---------- Supplied entries

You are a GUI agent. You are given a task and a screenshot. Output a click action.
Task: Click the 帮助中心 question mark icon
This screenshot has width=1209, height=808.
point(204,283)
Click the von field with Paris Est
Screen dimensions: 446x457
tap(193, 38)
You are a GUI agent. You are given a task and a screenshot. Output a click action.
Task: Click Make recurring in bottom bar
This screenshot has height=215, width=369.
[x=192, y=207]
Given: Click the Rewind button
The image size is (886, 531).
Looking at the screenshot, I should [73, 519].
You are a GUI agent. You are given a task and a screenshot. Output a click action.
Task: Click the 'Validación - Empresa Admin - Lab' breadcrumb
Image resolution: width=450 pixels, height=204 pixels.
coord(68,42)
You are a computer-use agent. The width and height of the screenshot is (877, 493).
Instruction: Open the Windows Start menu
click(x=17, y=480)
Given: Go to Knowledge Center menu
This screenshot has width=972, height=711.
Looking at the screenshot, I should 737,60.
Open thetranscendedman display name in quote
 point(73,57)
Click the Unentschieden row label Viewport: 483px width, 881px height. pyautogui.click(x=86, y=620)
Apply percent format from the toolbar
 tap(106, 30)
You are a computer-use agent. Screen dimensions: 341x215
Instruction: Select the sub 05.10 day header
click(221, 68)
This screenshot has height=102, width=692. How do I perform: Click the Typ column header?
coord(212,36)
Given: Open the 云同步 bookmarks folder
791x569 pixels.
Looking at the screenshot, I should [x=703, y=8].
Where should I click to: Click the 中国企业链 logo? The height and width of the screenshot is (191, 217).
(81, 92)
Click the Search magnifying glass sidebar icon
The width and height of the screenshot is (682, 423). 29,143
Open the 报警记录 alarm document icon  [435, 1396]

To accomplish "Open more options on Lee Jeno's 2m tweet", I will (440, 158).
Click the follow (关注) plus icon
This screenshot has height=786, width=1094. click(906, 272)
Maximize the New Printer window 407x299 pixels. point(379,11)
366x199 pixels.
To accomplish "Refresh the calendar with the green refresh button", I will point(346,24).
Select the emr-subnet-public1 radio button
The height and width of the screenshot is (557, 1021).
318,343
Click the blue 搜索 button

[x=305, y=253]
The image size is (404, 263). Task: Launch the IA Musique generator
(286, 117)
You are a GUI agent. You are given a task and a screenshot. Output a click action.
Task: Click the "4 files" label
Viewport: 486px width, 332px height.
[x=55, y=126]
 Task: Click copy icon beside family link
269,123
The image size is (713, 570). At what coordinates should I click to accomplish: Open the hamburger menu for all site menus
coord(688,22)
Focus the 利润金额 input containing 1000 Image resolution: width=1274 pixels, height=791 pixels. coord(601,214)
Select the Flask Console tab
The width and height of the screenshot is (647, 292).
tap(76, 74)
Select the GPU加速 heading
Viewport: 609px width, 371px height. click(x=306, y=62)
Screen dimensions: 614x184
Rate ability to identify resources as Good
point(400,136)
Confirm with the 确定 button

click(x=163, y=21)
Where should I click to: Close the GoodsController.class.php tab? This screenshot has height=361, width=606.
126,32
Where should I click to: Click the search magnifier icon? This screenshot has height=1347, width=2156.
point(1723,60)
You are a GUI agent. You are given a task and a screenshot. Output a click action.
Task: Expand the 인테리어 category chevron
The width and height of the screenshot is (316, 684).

--------------------

Including any blank lines, repeat the data exactly.

§ Output for this exercise:
You are a GUI agent. You are given a task and a screenshot. Output a click action.
Task: Click the 帮助中心 question mark icon
This screenshot has width=1209, height=808.
point(204,283)
Click the von field with Paris Est
Screen dimensions: 446x457
tap(193, 38)
You are a GUI agent. You are given a task and a screenshot. Output a click action.
Task: Click Make recurring in bottom bar
This screenshot has height=215, width=369.
[x=192, y=207]
Given: Click the Rewind button
The image size is (886, 531).
Looking at the screenshot, I should [73, 519].
You are a GUI agent. You are given a task and a screenshot. Output a click action.
Task: Click the 'Validación - Empresa Admin - Lab' breadcrumb
Image resolution: width=450 pixels, height=204 pixels.
coord(68,42)
You are a computer-use agent. The width and height of the screenshot is (877, 493).
Instruction: Open the Windows Start menu
click(x=17, y=480)
Given: Go to Knowledge Center menu
This screenshot has width=972, height=711.
Looking at the screenshot, I should 737,60.
Open thetranscendedman display name in quote
 point(73,57)
Click the Unentschieden row label Viewport: 483px width, 881px height. pyautogui.click(x=86, y=620)
Apply percent format from the toolbar
 tap(106, 30)
You are a computer-use agent. Screen dimensions: 341x215
Instruction: Select the sub 05.10 day header
click(221, 68)
This screenshot has height=102, width=692. How do I perform: Click the Typ column header?
coord(212,36)
Given: Open the 云同步 bookmarks folder
791x569 pixels.
Looking at the screenshot, I should [x=703, y=8].
Where should I click to: Click the 中国企业链 logo? The height and width of the screenshot is (191, 217).
(81, 92)
Click the Search magnifying glass sidebar icon
The width and height of the screenshot is (682, 423). 29,143
Open the 报警记录 alarm document icon  [435, 1396]

To accomplish "Open more options on Lee Jeno's 2m tweet", I will (440, 158).
Click the follow (关注) plus icon
This screenshot has height=786, width=1094. click(906, 272)
Maximize the New Printer window 407x299 pixels. point(379,11)
366x199 pixels.
To accomplish "Refresh the calendar with the green refresh button", I will point(346,24).
Select the emr-subnet-public1 radio button
The height and width of the screenshot is (557, 1021).
318,343
Click the blue 搜索 button

[x=305, y=253]
The image size is (404, 263). Task: Launch the IA Musique generator
(286, 117)
You are a GUI agent. You are given a task and a screenshot. Output a click action.
Task: Click the "4 files" label
Viewport: 486px width, 332px height.
[x=55, y=126]
 Task: Click copy icon beside family link
269,123
The image size is (713, 570). At what coordinates should I click to accomplish: Open the hamburger menu for all site menus
coord(688,22)
Focus the 利润金额 input containing 1000 Image resolution: width=1274 pixels, height=791 pixels. coord(601,214)
Select the Flask Console tab
The width and height of the screenshot is (647, 292).
tap(76, 74)
Select the GPU加速 heading
Viewport: 609px width, 371px height. click(x=306, y=62)
Screen dimensions: 614x184
Rate ability to identify resources as Good
point(400,136)
Confirm with the 确定 button

click(x=163, y=21)
Where should I click to: Close the GoodsController.class.php tab? This screenshot has height=361, width=606.
126,32
Where should I click to: Click the search magnifier icon? This screenshot has height=1347, width=2156.
point(1723,60)
You are a GUI agent. You are given a task and a screenshot. Output a click action.
Task: Expand the 인테리어 category chevron
The width and height of the screenshot is (316, 684).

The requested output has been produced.